DIARIO DI UNA LIBRAIA : fase ultima

E finalmente, dopo corse, fatiche, tensioni, intoppi e ricorse, è arrivato il 14 aprile, il grande giorno. La libreria pronta, alla sera eravamo stati fino tardi a preparare tutte le vetrine e i libri negli scaffali. Eravamo stanche, ma nemmeno troppo. Alla mattina presto ci siamo messe a preparare il buffet. A casa Barbara preparava sandwich a volontà, divisi tra vegetariani (senza la carne), mussulmani (senza il maiale) e onnivori (sandwich con tutto). Il vino era già pronto, i frigo della libreria e quello della vicina sede di Rifo erano pieni di bottiglie di prosecco. Sempre loro ci hanno permesso di usare  i loro tavoli, posate, i piatti, i vassoi e lo spazio per preparare la parte del buffet che doveva fare poca strada. Alle dieci già c’era gente anche se l’inaugurazione era dalle 11.30 in poi…Poi sono arrivati tutti, o quasi tutti, amici e conoscenti. Un via vai continuo di persone fino alle otto di sera!
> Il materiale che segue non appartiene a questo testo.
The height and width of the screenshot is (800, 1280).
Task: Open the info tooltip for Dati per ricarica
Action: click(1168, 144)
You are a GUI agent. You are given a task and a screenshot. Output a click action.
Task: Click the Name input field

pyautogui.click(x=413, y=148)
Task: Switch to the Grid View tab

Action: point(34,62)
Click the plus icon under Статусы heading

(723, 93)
Una festa, come un matrimonio, come anniversario importante! tanta gente non l’abbiamo nemmeno vista se non dopo guardando le foto! 
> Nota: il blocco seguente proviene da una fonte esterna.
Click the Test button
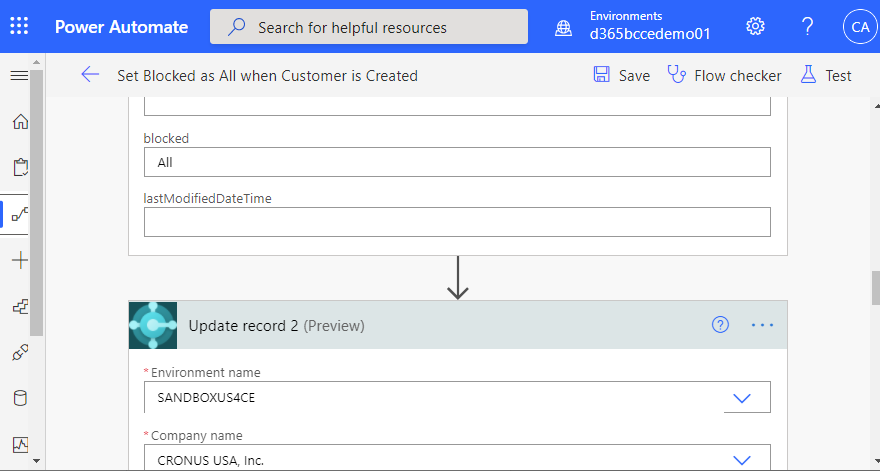 (826, 76)
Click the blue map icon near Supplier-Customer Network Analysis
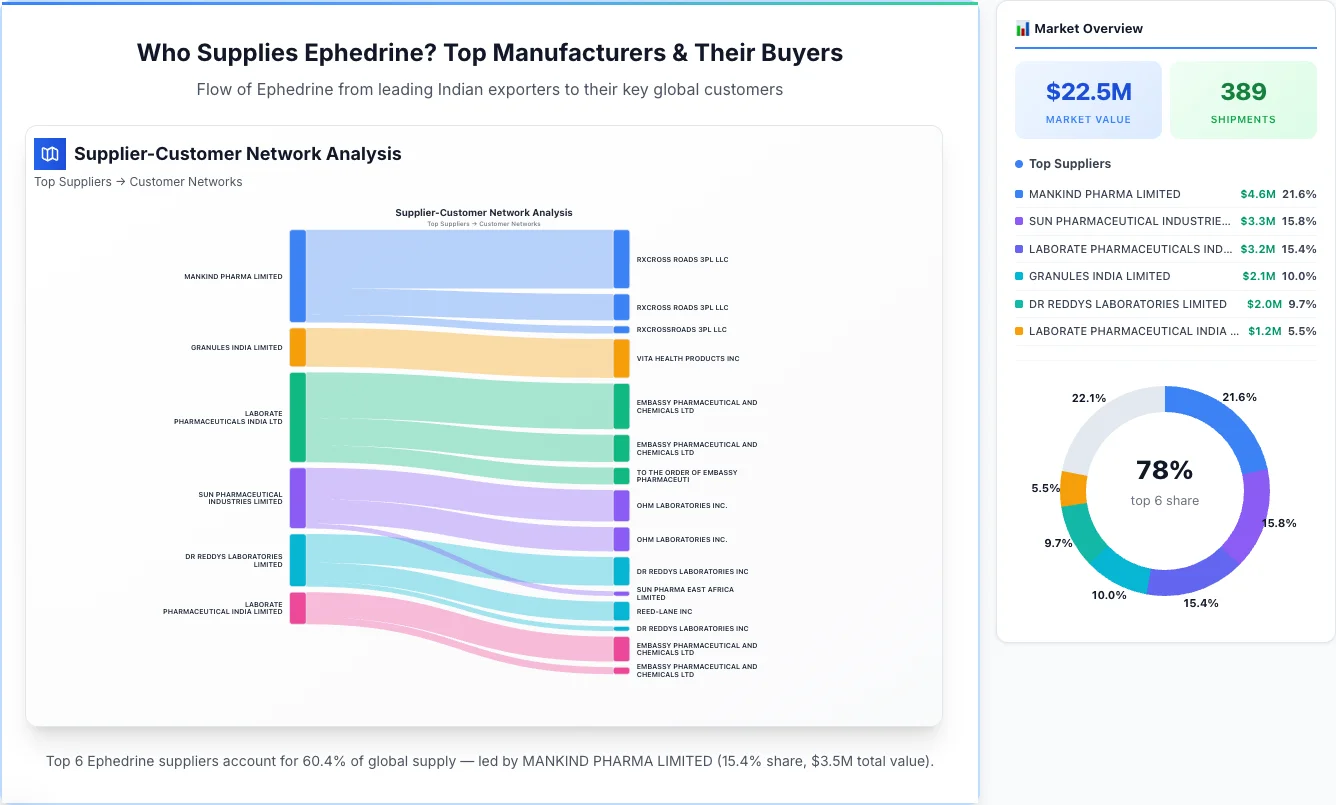This screenshot has height=805, width=1336. [49, 154]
Barbara non è praticamente uscita mai da dietro il banco, io non ho smesso mai di portare fuori cibo e bottiglie! Una bella festa, grande entusiasmo, grande sostegno da parte di tutti ed è stato veramente bello vedere come tutti stavano bene. Tanti complimenti non li sentivo dai tempi della cena natalizia che avevo preparato da sola per 17 persone, ma anche quell’occasione era stata un caso! La libreria si è svuotata! Alla sera molti scaffali erano vuoti e noi eravamo emozionate e contente! 
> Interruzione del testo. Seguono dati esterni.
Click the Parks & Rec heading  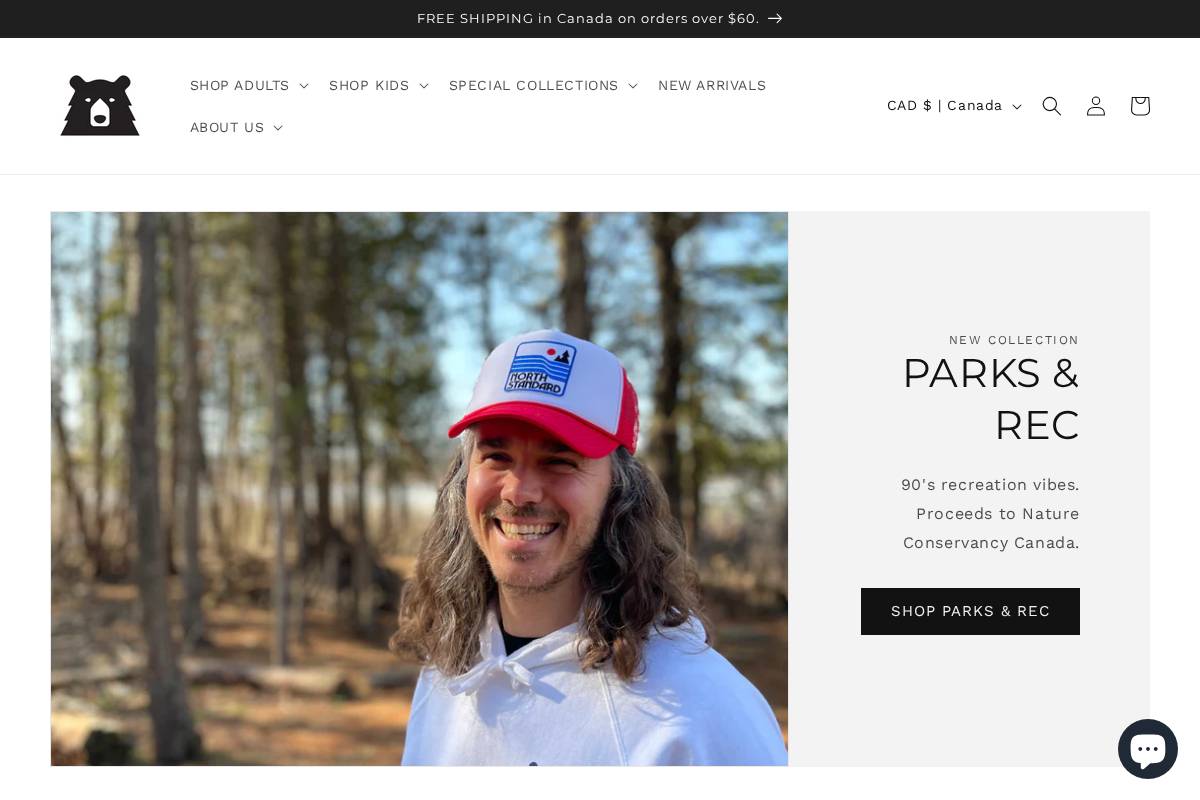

Ad un certo punto sono arrivati anche i nostri alunni cinesi, ABao, Sun, Zhong, FeiFei, Zheng, Hi e  Sisi , che seguiamo presso la scuola gratuita di italiano per stranieri “Scioglilingua”. Sono arrivati tutti con una bella bottiglia di vino, chi teroldego, chi prosecco. Gentilissimi e davvero affettuosi!  Adesso che voglio raccontare cose è successo in quelle dieci ore, non so farlo! Mi ricordo solo fiori, baci e abbracci, pacche sulle spalle, grandi sorrisi, tante persone, tanti amici, tanto vino!

Sono venuti a farci visita anche assessori e segretari sindacali, segretari di partito e tanta gente del quartiere! Bello! tutto bello! Alla fine ci siamo finalmente sedute sulle nostre poltroncine profondamente soddisfatte!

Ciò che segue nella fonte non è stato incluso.